Pesquisa Datafolha mostrou que 68% dos paulistanos não votaria em um candidato apoiado por Bolsonaro. Os dados são referentes a setembro de 2023.
Sem o apoio de Bolsonaro, o PL ficaria de fora da campanha de Nunes, o que significaria menos tempo de TV durante a propaganda eleitoral, por exemplo. Ainda assim, os impactos negativos caso o prefeito não vá ao ato, segundo os aliados, poderiam ser contornados.
Confirmação de Tarcísio no ato pressiona
O governador de São Paulo, Tarcísio de Freitas (Republicanos), já declarou que estará ao lado de Bolsonaro na manifestação. À CNN Brasil, Tarcísio disse que o ato terá caráter pacífico. "Essa será uma manifestação pacífica de apoio ao [ex-]presidente, e eu vou estar ao lado dele, como sempre estive", disse.
Tarcísio e Nunes são frequentemente cobrados pelos bolsonaristas a se posicionar publicamente em defesa do ex-presidente. O silêncio de ambos sobre a operação da Polícia Federal da qual Bolsonaro e aliados foram alvos irrita o grupo.
Questionado pela colunista da Folha Mônica Bergamo a respeito da operação da PF às vésperas do Carnaval, o prefeito não quis responder. Antes, ele disse a jornalistas que tem "plena confiança nas instituições do nosso país e no nosso Judiciário". No caso de Tarcísio, pesa ainda a relação amistosa com o presidente Lula (PT).

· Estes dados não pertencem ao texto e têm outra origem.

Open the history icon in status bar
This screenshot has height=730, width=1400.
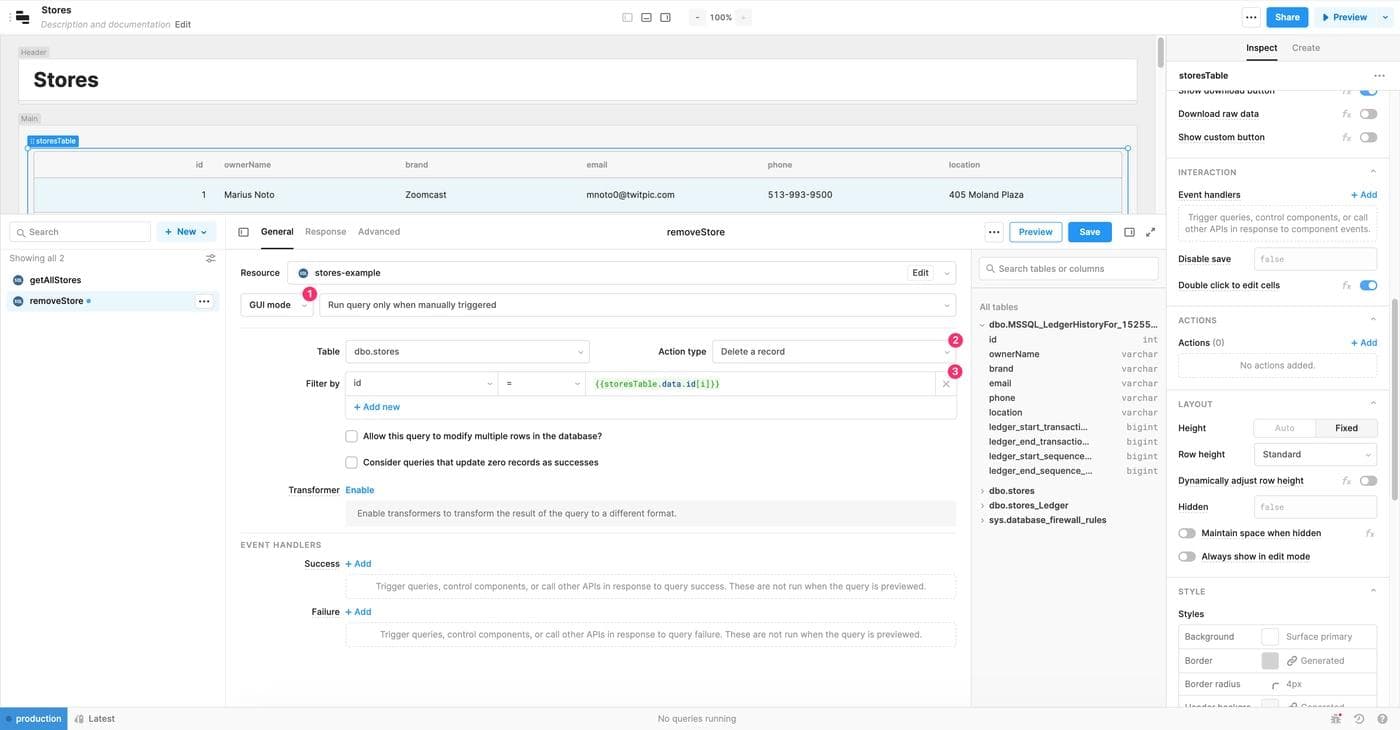coord(1359,718)
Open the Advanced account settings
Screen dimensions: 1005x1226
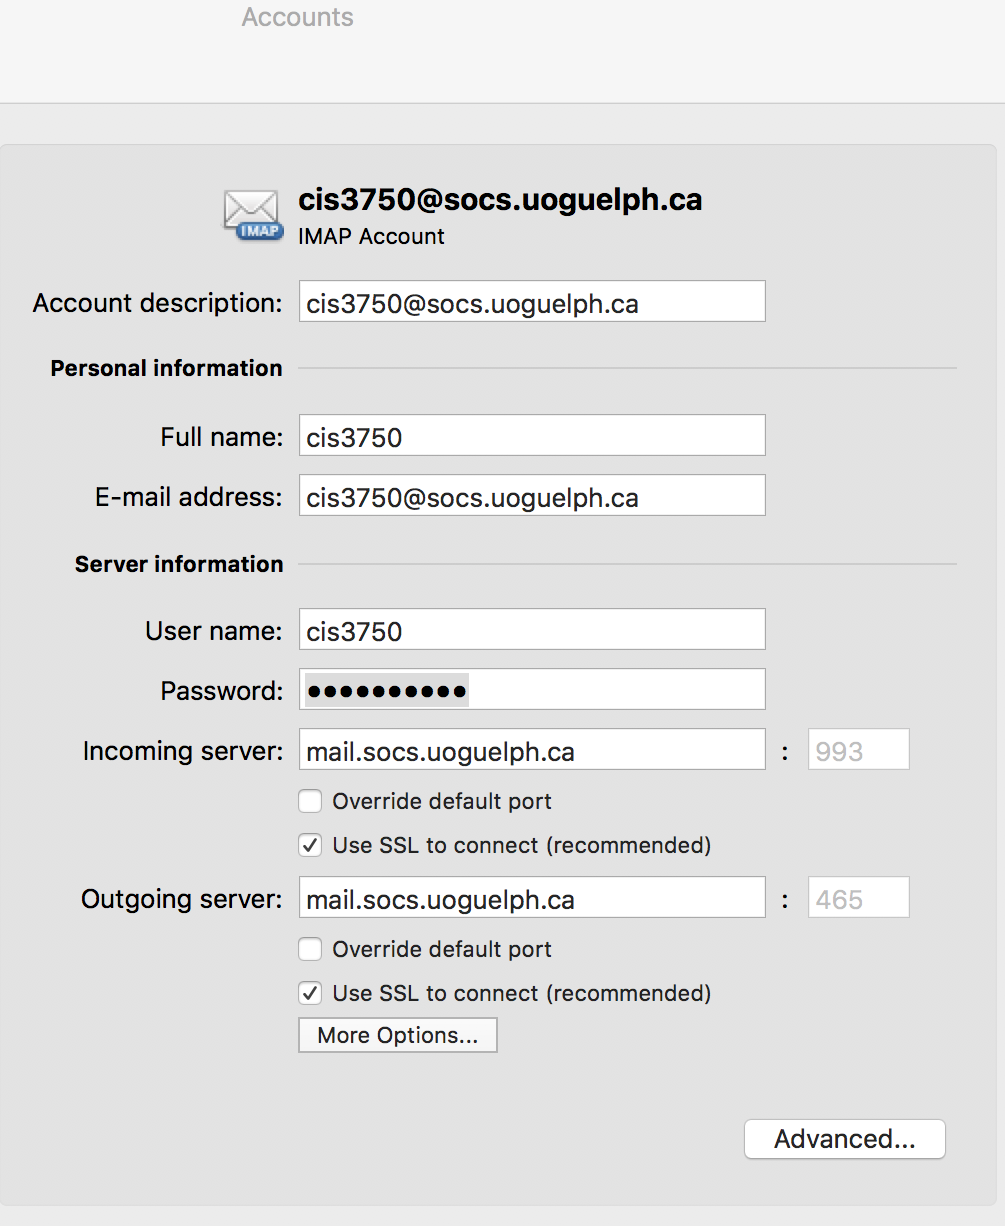click(843, 1138)
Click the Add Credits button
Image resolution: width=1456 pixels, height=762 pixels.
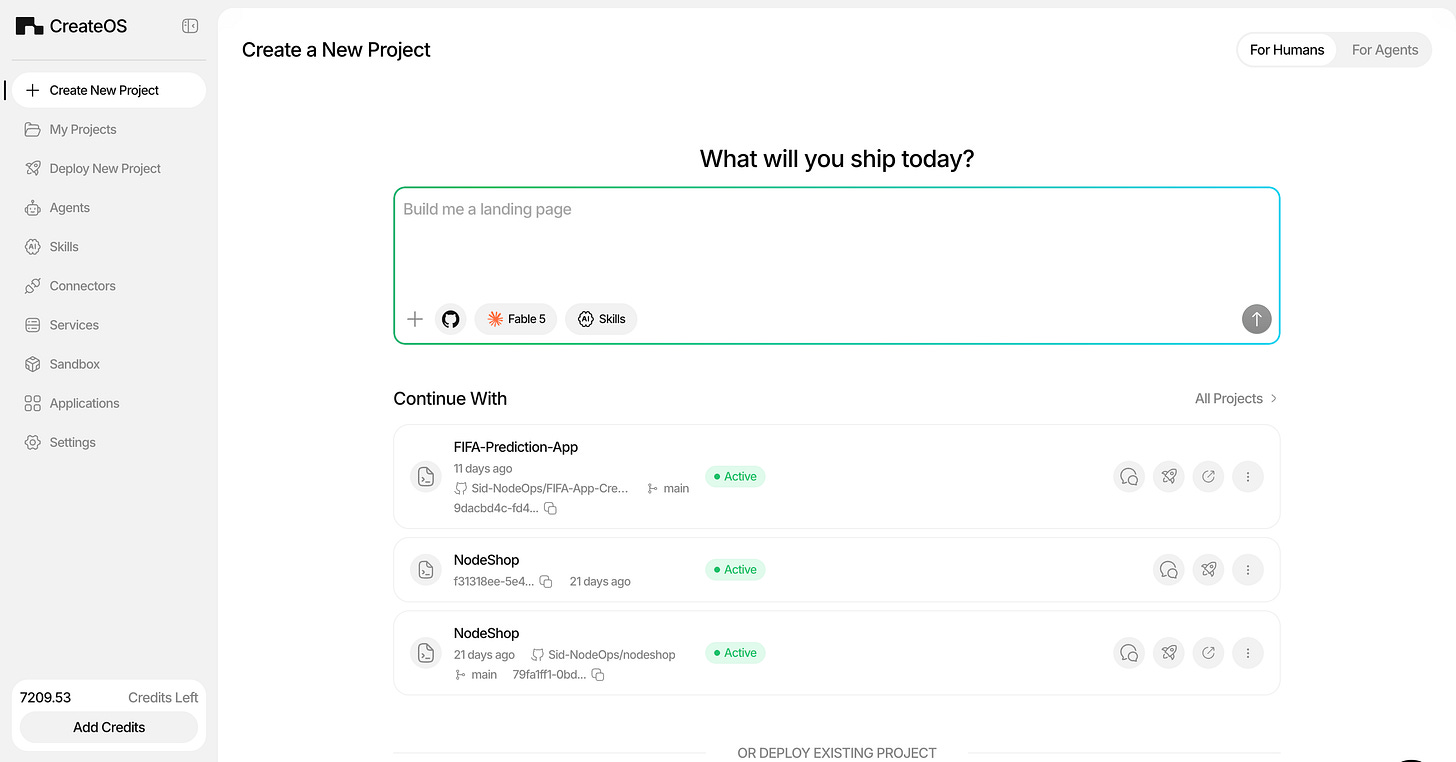click(x=109, y=727)
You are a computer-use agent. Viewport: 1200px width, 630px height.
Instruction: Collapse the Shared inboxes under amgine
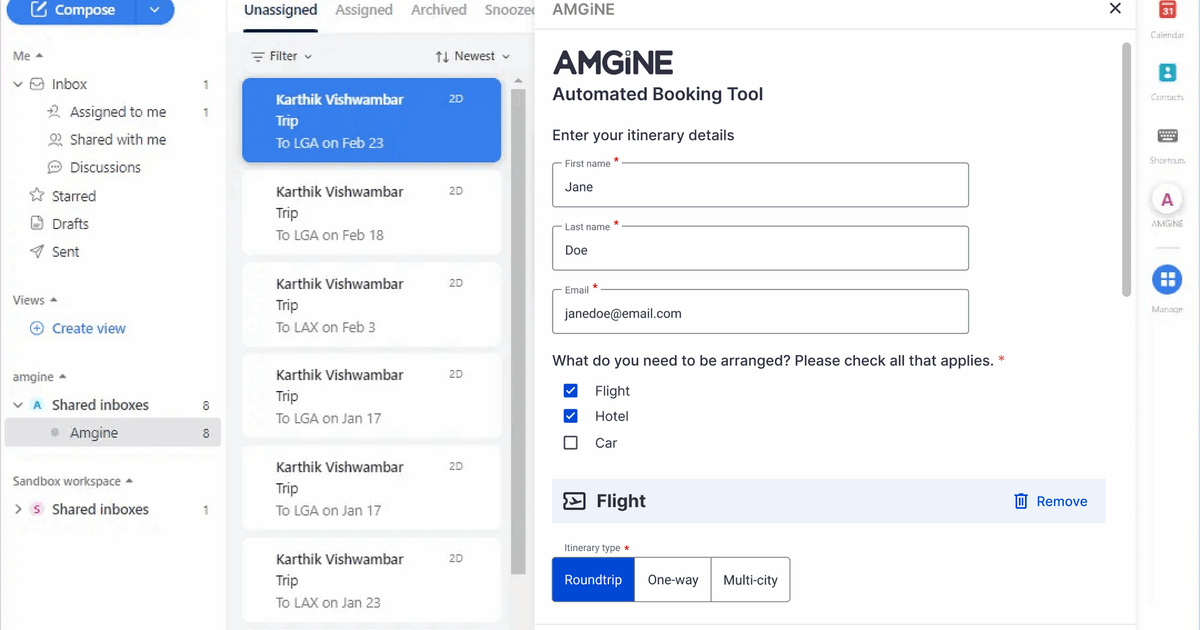[x=18, y=404]
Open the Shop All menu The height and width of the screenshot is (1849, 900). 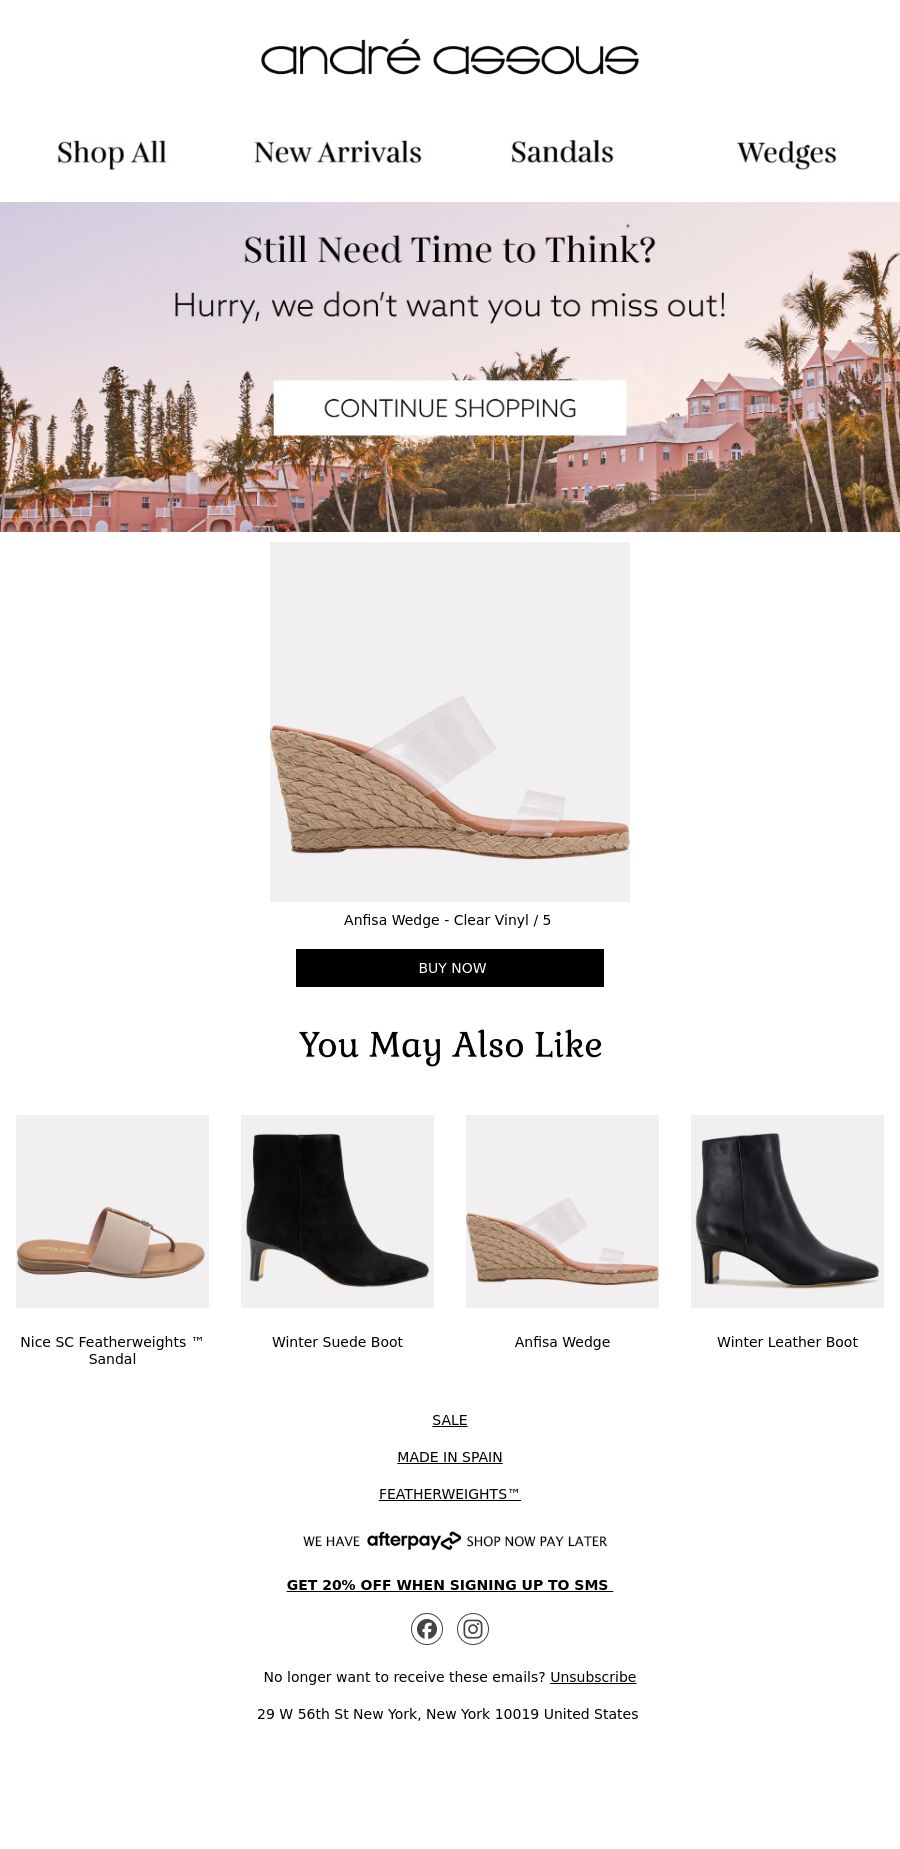[112, 153]
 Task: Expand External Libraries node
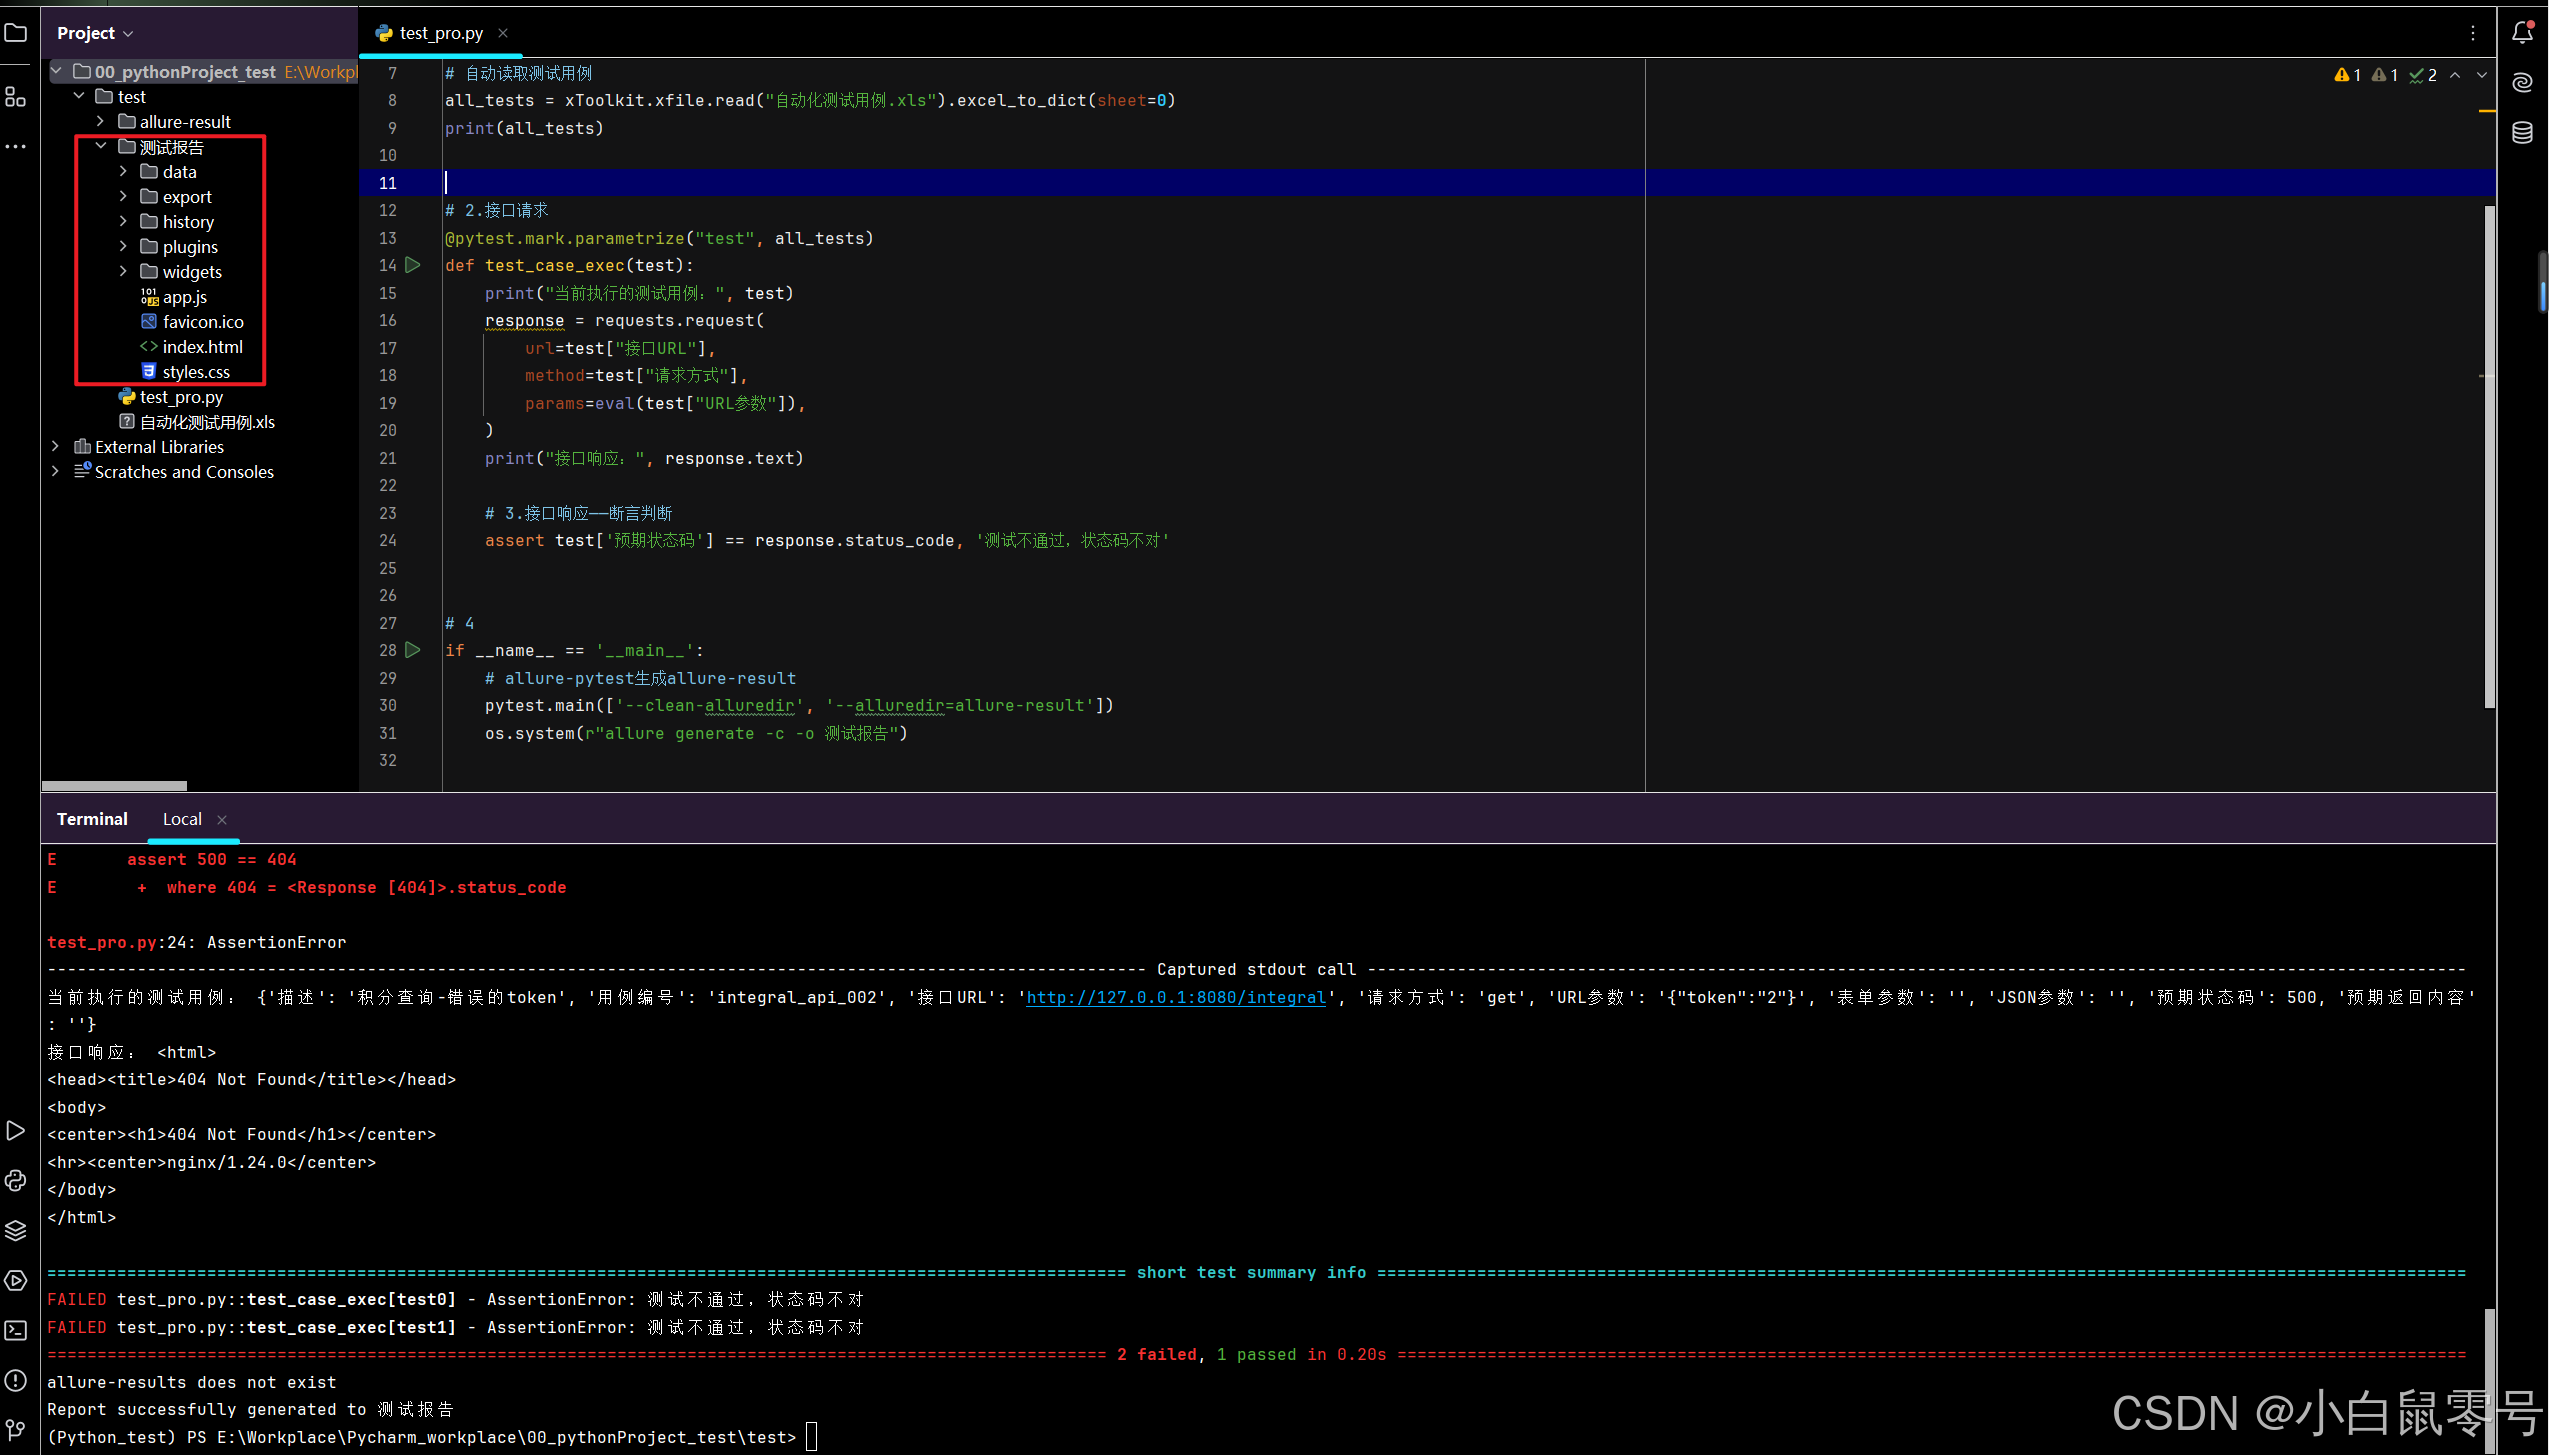coord(56,446)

Prefeito e governador têm intensificado agendas conjuntas. Depois de sinalizar que não apoiaria Nunes sem o aval de Bolsonaro, Tarcísio embarcou de vez na campanha do emedebista. Só em janeiro, os dois estiveram juntos em oito agendas. Nos encontros, ambos têm ressaltado a importância do alinhamento entre governo e prefeitura, num contraponto a Boulos.